Figure 5 -. Differential co-expression analysis of 15,703 protein-coding genes in high-risk versus low-risk FSGS:

(Positive correlations are red and negative are blue throughout all figures). a) Symmetric correlation heatmap of differentially co-expressed genes grouped into four modules (“Brown,” “Purple,” “Pink,” “Green”). Each row and column is a single gene. The upper triangle (above the diagonal) reflects correlations in the low risk (LR) samples, and the lower triangle (below the diagonal) the high risk (HR) samples. The number of genes in each module is indicated above the module color. b) Submodule correlation heatmaps for each differentially co-expressed gene module, identified by hierarchical clustering of module genes in each group. LR correlations are reflected on the upper triangle and HR on the bottom. Submodules are labeled alphabetically. c) Gene network view of correlations within and between gene submodules stratified by risk genotype. d) Hub genes (most differentially co-expressed genes), for each module with the corresponding submodule label. Genes with a normalized connectivity > 0.7 were considered hub genes.

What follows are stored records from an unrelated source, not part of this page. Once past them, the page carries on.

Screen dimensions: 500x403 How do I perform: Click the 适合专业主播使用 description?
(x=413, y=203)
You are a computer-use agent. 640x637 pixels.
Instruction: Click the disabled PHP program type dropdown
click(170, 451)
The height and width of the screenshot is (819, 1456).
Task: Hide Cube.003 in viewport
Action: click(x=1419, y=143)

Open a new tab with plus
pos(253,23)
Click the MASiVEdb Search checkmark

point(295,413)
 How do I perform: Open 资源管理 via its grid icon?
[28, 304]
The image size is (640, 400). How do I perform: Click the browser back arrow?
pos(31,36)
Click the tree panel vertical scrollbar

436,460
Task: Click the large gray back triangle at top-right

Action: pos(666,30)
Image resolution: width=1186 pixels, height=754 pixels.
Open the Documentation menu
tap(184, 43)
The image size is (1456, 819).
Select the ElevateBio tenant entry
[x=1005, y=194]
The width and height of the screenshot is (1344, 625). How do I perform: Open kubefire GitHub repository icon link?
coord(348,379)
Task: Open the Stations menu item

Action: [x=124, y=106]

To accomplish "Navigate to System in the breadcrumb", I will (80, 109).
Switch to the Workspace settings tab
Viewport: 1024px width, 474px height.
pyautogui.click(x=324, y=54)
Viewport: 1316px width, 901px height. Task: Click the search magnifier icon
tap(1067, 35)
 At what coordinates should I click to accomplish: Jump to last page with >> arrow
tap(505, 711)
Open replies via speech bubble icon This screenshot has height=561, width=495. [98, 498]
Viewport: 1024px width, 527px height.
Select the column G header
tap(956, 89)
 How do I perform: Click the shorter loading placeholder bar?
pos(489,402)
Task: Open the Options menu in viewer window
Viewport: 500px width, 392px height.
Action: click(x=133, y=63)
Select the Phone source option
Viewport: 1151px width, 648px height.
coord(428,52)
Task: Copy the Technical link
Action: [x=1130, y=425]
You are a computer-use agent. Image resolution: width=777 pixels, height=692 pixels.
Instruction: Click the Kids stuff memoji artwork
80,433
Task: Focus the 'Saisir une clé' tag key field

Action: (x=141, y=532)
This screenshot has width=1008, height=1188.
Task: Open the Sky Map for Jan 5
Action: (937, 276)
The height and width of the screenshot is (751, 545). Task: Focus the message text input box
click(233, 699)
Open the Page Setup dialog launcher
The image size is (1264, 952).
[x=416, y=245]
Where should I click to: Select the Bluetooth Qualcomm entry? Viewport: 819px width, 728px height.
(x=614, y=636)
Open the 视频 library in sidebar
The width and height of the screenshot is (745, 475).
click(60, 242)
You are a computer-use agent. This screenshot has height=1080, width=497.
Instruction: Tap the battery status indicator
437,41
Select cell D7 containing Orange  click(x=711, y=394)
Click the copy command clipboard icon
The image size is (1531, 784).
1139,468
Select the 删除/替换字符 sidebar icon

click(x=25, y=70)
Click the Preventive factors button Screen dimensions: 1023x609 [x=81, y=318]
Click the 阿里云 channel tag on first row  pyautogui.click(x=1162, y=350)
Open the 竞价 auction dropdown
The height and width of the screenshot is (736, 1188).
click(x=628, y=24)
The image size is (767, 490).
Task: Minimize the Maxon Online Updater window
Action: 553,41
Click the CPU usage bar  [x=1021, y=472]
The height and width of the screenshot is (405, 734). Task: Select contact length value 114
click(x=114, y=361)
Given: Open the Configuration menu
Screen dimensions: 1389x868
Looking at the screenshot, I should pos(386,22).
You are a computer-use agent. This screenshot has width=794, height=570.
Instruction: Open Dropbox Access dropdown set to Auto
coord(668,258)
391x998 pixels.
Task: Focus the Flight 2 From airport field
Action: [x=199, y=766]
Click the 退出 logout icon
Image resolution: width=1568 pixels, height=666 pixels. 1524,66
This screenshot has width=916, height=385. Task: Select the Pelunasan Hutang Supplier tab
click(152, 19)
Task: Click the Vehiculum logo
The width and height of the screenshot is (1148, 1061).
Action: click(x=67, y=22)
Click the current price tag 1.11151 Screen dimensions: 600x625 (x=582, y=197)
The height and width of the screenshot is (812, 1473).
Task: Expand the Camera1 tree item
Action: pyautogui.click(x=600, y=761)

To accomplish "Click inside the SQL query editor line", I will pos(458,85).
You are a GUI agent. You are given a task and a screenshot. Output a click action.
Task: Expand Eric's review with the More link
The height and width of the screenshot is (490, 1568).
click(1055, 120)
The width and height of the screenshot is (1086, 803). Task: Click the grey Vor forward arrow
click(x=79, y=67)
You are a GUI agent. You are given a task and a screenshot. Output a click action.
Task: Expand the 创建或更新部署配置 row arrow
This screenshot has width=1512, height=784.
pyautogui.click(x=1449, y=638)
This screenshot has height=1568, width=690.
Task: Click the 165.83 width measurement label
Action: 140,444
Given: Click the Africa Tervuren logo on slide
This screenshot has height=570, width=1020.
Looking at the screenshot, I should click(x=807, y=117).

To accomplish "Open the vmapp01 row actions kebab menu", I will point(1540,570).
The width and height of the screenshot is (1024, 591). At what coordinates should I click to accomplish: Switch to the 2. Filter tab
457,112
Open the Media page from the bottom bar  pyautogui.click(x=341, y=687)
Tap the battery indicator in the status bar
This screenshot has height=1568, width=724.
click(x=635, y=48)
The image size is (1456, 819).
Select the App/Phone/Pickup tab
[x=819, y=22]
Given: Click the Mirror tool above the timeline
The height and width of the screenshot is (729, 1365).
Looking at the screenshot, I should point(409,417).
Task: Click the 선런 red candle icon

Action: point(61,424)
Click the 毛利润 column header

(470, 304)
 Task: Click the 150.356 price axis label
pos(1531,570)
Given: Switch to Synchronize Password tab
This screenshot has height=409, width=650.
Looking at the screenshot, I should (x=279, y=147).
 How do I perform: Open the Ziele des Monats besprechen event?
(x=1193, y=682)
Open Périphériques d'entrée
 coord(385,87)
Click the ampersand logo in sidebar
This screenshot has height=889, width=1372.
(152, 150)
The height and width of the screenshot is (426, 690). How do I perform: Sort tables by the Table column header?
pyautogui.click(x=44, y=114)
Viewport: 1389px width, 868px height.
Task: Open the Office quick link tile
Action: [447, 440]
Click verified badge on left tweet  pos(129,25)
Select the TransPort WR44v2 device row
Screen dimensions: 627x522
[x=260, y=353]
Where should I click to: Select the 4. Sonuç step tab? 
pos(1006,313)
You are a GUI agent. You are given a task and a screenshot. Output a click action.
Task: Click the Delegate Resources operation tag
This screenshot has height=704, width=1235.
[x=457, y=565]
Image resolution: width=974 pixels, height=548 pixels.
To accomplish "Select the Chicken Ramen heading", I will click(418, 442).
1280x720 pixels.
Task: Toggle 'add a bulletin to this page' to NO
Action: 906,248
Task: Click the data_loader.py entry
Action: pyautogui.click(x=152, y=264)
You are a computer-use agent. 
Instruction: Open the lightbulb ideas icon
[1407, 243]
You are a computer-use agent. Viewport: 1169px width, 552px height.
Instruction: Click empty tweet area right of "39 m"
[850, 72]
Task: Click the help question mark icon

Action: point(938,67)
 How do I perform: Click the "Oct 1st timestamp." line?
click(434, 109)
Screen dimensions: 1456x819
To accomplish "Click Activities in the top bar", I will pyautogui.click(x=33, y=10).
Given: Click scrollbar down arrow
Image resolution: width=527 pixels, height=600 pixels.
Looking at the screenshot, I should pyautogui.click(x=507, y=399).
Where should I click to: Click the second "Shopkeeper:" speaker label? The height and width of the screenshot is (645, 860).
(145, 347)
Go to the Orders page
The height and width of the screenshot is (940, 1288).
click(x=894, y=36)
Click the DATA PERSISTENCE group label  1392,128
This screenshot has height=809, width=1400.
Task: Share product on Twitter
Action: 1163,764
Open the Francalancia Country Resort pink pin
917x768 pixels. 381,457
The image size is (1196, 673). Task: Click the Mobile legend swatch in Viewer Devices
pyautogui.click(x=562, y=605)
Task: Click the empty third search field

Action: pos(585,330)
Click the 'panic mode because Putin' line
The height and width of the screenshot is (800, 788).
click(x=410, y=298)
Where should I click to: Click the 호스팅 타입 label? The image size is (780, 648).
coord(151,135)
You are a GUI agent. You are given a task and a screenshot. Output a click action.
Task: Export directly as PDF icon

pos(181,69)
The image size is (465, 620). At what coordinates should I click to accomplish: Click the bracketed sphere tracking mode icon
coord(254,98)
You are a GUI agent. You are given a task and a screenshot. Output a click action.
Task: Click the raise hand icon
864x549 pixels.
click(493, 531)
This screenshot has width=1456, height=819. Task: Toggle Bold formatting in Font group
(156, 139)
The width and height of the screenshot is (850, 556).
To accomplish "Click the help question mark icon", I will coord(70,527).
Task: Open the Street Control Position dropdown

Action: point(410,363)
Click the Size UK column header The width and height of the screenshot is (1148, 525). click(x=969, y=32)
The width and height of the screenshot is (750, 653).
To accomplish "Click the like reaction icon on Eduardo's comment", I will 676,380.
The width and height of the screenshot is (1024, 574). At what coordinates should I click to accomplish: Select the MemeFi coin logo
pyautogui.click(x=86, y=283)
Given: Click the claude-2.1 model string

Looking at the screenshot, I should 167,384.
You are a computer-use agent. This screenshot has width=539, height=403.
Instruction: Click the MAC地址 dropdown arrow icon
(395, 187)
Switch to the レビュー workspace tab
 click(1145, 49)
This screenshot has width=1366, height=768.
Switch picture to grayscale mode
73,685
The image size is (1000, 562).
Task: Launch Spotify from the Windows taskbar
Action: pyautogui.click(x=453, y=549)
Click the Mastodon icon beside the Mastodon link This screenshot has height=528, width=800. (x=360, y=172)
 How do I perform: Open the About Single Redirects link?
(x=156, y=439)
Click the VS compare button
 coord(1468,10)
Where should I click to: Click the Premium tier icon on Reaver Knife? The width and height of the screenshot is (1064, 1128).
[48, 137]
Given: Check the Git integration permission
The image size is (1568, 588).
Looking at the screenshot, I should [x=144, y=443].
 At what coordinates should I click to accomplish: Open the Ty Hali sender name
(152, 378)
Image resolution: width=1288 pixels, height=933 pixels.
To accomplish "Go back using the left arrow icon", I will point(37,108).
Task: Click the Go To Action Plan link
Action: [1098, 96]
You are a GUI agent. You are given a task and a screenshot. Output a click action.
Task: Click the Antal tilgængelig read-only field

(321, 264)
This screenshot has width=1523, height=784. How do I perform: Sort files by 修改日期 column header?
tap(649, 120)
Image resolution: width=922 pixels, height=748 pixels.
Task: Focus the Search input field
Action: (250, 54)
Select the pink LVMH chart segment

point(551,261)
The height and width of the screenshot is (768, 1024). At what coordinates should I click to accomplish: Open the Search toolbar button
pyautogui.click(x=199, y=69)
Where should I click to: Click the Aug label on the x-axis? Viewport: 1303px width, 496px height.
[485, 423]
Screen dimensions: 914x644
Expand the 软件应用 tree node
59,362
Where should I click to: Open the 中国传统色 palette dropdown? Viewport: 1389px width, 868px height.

Figure 6 -. Characterization of the ‘Pink’ differentially co-expressed module:

a) Spearman correlation of submodule eigengenes in high risk (HR), low risk (LR), and normal glomerular tissue (HR – red; LR – black, normal – blue). Eigengenes summarize overall gene expression behavior in each submodule and were defined as the first principal component of the group- specific gene expression matrices. Submodules are labeled along the x and y-axis. Diagonal – eigengene density plots. Below diagonal – scatter plot comparing submodule eigengenes (each point represents a sample). Above diagonal – Spearman correlations stratified by group (“Corr” – all groups combined). Correlation significance - “***” p < 0.01, “**” p<0.01, “*” p<0.05, “.” p<0.1. b) HR and LR correlation schematic of the four ‘Pink’ submodules with selected enriched biology. c) We identified the top 10% of Pink module genes differentially co-expression with NKIRAS1, resulting in 30 and 55 genes from F and G submodules, respectively. Presented here are HR, LR, and healthy NKIRAS1 correlations with other genes from the corresponding enrichment analysis. These genes are among the strongest differentially correlated genes with NKIRAS also enriched for known biology. Absolute correlations are stronger in the LR group compared to the HR group and correlation patterns in the healthy tissue are more similar to LR, compared to HR group.